Bloggers and writers see how salmon make Alaska work

The TU Blogger Tour, version 2013, visited a local Alaskan fish processing plant on Tuesday of this week and journalists got a true inside look into how wild Alaskan salmon go from the nets or the lines to the market and, eventually, to your table.

Thanks to Tyson Fick of the Alaskan Seafood Marketing Institute, the tour--sponsored by Fishpond, RIO Products and Tenkara USA--visited Alaska Glacier Seafoods, where tour members were walked through the entire process, from how salmon are caught in the ocean to how they're shipped off and delivered to market. Tour-goers saw workers processing chum (keta), silver and sockeye salmon during the hour-long tour, and got the chance to talk to processing employees about their jobs and the importance of salmon to Southeast Alaska's economy.

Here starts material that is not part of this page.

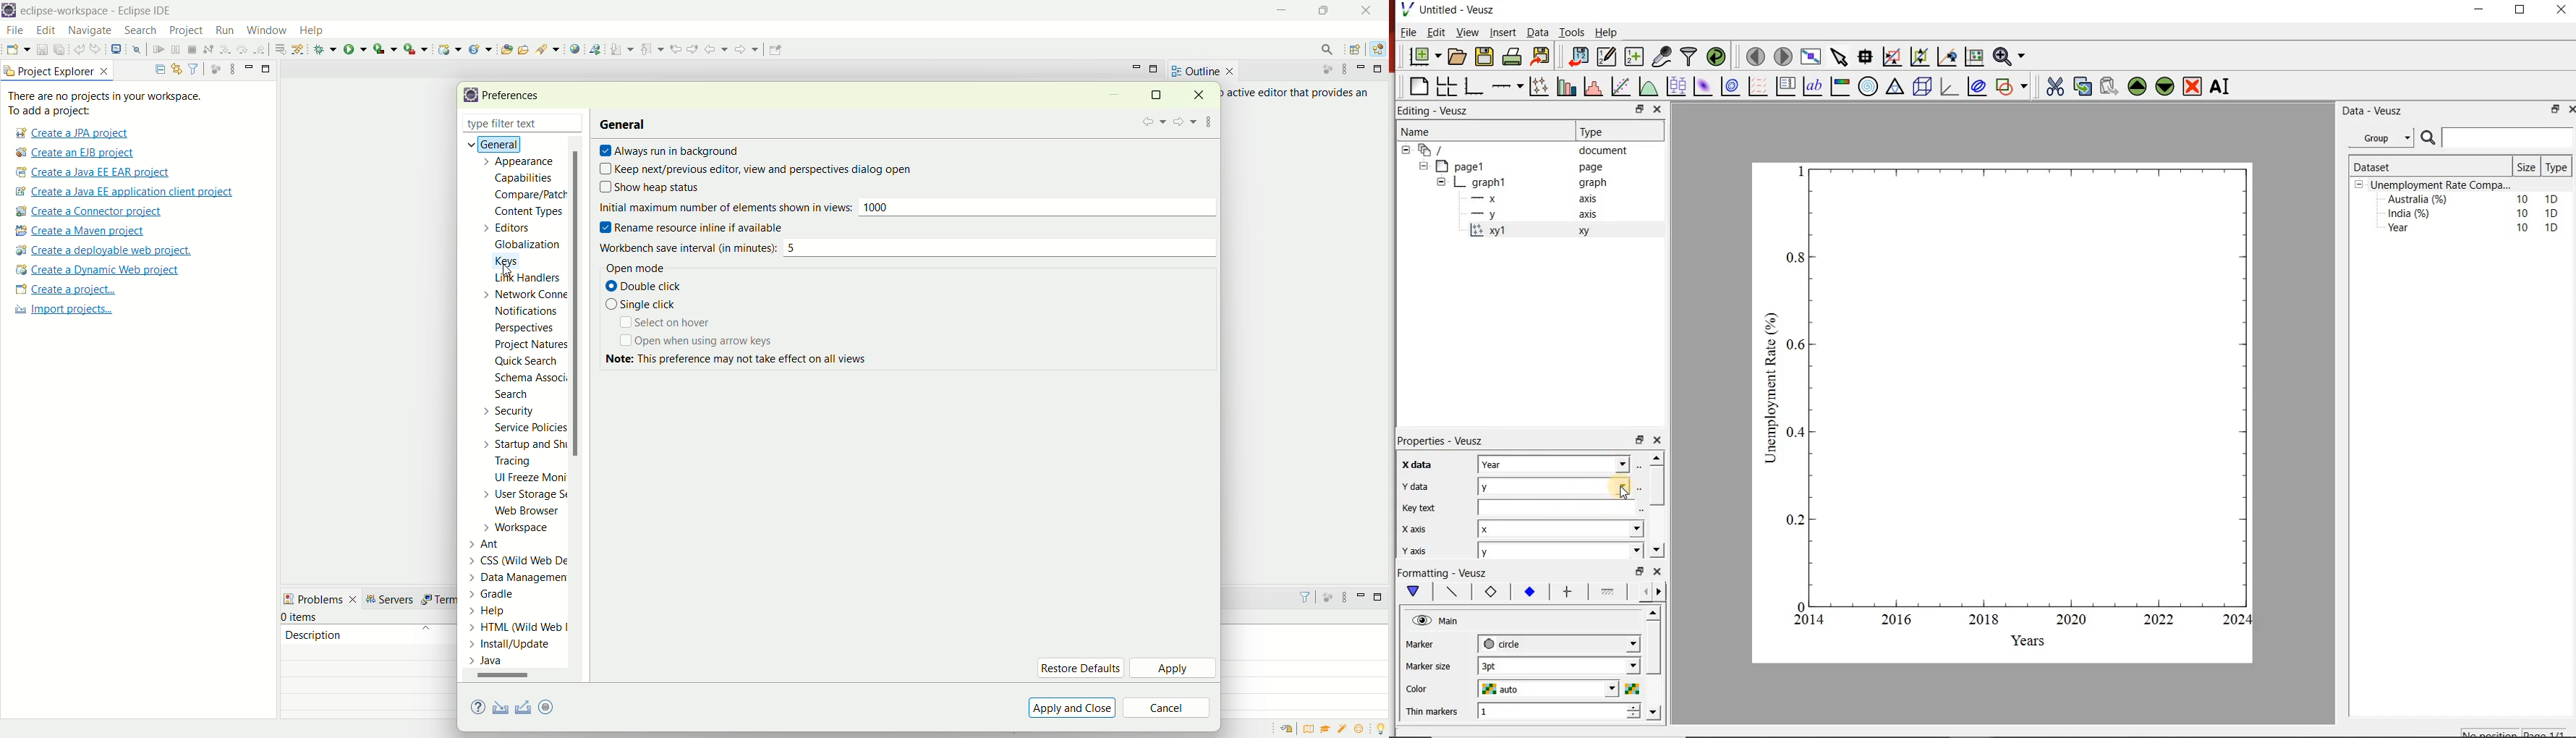  What do you see at coordinates (1658, 109) in the screenshot?
I see `close` at bounding box center [1658, 109].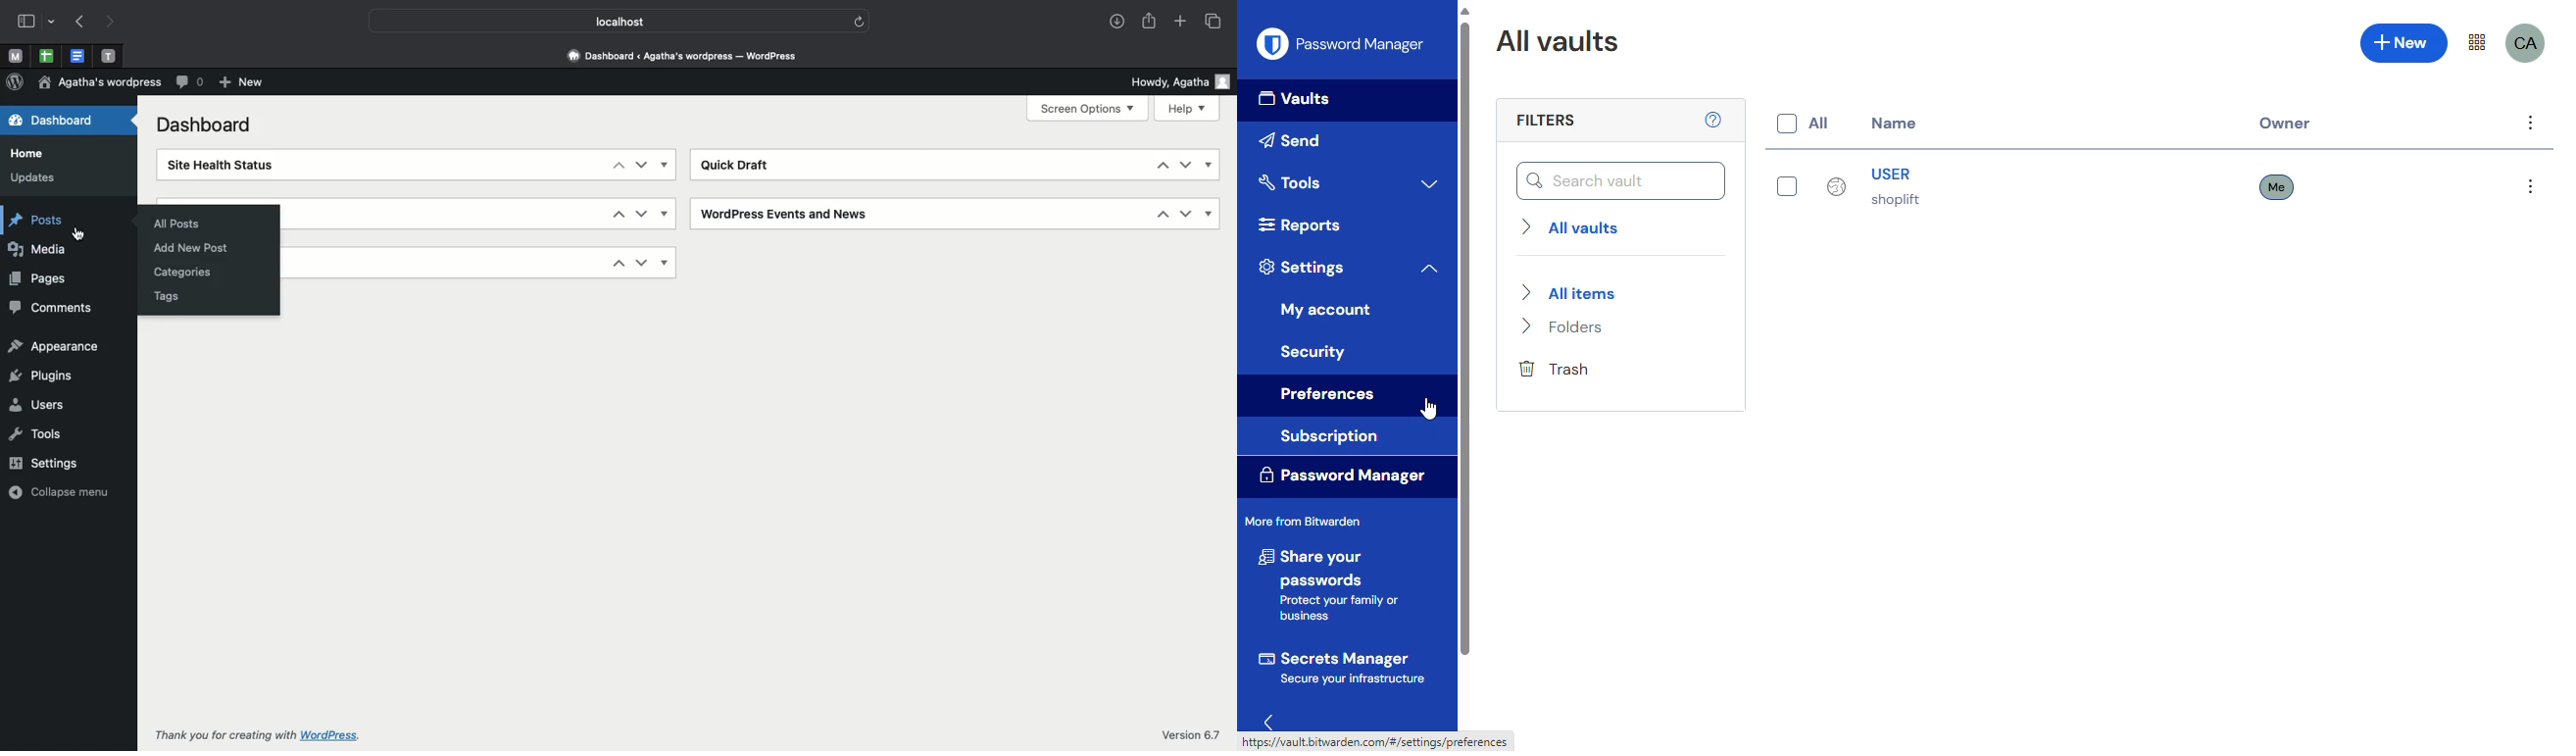 The width and height of the screenshot is (2576, 756). I want to click on search vault, so click(1621, 180).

On a good, Alaska Glacier Seafoods can process 150,000 pounds of fish--and the small processing facility kept about 50 employees busy while tour-goers were walked through the process.

Later that afternoon, the tour visited a small stream outside of Juneau and watched as big chum salmon migrated upstream. Among the chums were feisty Dolly Vardens, Southeast Alaska's native char. Anglers chased the Dollies with the patented Alaska "bead" fly, which resembled salmon eggs, the preferred food source for trout and char here in the Tongass National Forest.

TU is working to ensure the Tongass remains the salmon factory it is by protecting vital habitat in perpetuity.